À cette particularité s’ajoutent deux autres qui complètent ce destin géographique. La façade maritime du Maroc est une fenêtre à deux volets, ouvrant sur la Méditerranée et l’Atlantique. Penché sur la mer qui a vu naître la civilisation et ouvert sur l’océan qui a connu la première mondialisation, le Maroc est un nœud géographique et historique reliant deux foyers de l’humanité. C’est une rareté partagée avec deux autres pays seulement : la France et l’Espagne. Et on ne peut s’empêcher de s’interroger : y aurait-il dans ce point commun la clef de l’histoire moderne du pays, colonisé et partagé par Madrid et Paris ? Comme si la France et l’Espagne auraient voulu à tout prix constituer, en 1912, un club des Atlanto-méditerranéens.
L’autre particularité maritime, la troisième, ce sont bien sûr ces 14 km qui séparent l’Europe de l’Afrique.

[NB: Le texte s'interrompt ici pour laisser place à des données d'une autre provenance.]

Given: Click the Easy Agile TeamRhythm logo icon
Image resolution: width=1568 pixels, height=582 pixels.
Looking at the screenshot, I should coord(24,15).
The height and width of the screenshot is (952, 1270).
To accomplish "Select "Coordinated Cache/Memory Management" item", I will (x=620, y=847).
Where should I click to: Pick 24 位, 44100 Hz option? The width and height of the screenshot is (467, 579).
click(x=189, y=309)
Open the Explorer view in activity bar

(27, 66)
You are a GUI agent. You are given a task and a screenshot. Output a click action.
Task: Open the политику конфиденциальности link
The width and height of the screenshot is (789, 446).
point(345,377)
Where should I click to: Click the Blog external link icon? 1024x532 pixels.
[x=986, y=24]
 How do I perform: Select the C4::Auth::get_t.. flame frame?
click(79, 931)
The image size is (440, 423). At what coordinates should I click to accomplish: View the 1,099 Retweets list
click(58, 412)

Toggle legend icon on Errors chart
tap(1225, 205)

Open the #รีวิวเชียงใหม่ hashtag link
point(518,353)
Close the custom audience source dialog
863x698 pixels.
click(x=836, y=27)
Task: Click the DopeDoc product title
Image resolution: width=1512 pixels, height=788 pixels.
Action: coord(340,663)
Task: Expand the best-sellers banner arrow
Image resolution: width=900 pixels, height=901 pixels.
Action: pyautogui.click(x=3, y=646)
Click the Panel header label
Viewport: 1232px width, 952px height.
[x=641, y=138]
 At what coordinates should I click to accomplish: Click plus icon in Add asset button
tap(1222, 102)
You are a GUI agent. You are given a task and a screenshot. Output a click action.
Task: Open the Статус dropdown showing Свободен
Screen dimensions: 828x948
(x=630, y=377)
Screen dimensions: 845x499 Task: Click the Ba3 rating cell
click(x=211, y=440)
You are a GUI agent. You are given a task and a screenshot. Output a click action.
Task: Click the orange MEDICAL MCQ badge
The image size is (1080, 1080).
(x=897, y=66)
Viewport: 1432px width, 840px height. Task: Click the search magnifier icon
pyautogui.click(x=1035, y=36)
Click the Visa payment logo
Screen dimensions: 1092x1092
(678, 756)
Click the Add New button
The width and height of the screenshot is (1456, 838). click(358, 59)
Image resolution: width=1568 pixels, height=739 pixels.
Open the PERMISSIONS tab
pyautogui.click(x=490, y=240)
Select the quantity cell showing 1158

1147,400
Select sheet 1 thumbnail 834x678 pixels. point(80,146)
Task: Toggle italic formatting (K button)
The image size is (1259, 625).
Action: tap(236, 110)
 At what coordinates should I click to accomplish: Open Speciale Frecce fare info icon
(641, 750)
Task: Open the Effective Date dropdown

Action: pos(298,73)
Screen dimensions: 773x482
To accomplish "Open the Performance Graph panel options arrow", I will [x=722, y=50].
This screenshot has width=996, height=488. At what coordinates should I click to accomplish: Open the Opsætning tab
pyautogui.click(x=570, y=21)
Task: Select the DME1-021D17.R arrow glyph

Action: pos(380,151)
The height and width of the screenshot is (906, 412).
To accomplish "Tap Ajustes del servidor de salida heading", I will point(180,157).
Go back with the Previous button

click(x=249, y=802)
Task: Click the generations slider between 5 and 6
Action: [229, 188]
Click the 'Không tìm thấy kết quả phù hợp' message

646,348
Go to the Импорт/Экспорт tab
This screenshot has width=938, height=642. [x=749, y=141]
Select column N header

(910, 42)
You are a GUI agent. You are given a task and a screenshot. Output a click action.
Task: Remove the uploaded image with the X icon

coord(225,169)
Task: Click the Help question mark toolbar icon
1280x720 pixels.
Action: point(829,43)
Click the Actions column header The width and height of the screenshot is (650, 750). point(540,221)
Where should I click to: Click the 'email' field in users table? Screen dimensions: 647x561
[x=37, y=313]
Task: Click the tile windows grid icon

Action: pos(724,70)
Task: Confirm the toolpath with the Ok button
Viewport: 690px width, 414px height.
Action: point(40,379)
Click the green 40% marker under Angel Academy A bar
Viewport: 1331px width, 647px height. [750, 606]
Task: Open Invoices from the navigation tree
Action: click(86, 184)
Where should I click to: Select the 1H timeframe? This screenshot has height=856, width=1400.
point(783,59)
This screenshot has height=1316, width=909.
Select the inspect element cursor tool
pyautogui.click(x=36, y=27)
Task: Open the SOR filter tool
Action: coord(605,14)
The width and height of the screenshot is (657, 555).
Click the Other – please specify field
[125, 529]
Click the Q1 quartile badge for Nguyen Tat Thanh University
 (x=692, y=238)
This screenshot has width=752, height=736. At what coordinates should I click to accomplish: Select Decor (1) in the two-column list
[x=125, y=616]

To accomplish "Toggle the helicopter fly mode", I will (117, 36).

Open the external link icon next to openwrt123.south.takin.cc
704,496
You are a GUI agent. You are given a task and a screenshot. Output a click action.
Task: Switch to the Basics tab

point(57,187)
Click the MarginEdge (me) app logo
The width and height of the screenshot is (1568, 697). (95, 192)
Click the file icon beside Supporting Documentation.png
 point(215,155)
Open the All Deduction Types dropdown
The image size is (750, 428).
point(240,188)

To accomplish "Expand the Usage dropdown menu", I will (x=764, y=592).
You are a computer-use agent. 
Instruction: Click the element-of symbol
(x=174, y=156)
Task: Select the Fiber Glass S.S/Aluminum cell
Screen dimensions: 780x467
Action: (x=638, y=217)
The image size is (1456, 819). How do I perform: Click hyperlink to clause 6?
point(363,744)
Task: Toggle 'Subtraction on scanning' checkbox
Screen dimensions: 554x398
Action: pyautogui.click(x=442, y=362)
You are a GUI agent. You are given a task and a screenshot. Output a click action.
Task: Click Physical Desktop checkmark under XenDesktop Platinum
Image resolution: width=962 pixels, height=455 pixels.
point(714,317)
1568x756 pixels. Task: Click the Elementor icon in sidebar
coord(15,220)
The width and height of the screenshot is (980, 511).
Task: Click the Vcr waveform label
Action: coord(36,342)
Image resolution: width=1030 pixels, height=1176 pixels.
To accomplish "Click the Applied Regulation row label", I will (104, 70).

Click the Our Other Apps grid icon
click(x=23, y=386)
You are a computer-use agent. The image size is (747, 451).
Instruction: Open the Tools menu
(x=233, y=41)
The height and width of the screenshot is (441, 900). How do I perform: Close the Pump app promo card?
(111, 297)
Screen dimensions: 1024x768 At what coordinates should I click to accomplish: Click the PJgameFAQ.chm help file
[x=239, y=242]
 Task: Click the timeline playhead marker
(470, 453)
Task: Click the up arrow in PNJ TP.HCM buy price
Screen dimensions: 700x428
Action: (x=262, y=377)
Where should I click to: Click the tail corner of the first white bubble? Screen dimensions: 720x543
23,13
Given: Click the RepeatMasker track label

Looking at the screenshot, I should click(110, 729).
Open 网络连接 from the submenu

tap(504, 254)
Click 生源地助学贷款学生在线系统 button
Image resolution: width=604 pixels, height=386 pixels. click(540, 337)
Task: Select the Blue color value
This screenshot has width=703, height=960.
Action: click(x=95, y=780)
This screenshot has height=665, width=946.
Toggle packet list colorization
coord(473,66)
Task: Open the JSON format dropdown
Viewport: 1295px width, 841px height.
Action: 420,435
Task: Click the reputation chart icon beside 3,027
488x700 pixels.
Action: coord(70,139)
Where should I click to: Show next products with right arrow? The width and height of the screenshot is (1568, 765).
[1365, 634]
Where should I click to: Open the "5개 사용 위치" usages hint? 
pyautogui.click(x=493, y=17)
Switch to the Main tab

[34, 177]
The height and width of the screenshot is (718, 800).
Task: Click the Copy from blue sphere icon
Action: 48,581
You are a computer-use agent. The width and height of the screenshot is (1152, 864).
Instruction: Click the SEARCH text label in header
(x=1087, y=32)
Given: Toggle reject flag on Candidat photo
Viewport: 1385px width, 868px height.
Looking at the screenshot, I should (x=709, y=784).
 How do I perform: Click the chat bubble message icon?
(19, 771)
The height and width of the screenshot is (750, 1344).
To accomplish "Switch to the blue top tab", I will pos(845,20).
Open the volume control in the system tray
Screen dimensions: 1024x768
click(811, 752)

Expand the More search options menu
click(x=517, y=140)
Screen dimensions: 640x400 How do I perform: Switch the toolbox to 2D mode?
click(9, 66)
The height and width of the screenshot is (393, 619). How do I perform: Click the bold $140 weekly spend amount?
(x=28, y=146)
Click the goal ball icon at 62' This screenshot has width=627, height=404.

Plus connu que les deux autres, ce troisième pilier du destin maritime du Maroc s’articule au reste. Il est encore lourd de virtualités inaccomplies, à commencer par le projet de tunnel sous le détroit qui, un jour, incarnera physiquement le sens de l’histoire du Maroc depuis des millénaires.
Revenons à ces 3700 km, dont la majeure partie s’ouvre sur l’océan. Quel sens historique ont-ils ? Rappelons-nous que ni les Abbassides ni les Ottomans — c’est-à-dire les deux plus grands empires musulmans — n’ont eu accès à l’Atlantique. Parce que, justement, l’État marocain, depuis les Idrissides, détient ce monopole. Et que s’il fallait résumer en un mot la “mission” historique de cet extrême occident musulman, ce serait celui-là : il est le portier islamique de l’océan.
On comprend mieux l’importance décisive de la question du Sahara, ainsi que des rapports de Rabat avec son environnement méridional proche, la Mauritanie et le Sénégal. En reconstituant une partie de son intégrité territoriale pré-coloniale, le Maroc cherche à renouer avec ce monopole historique. 3700, chiffre porte-bonheur du pays.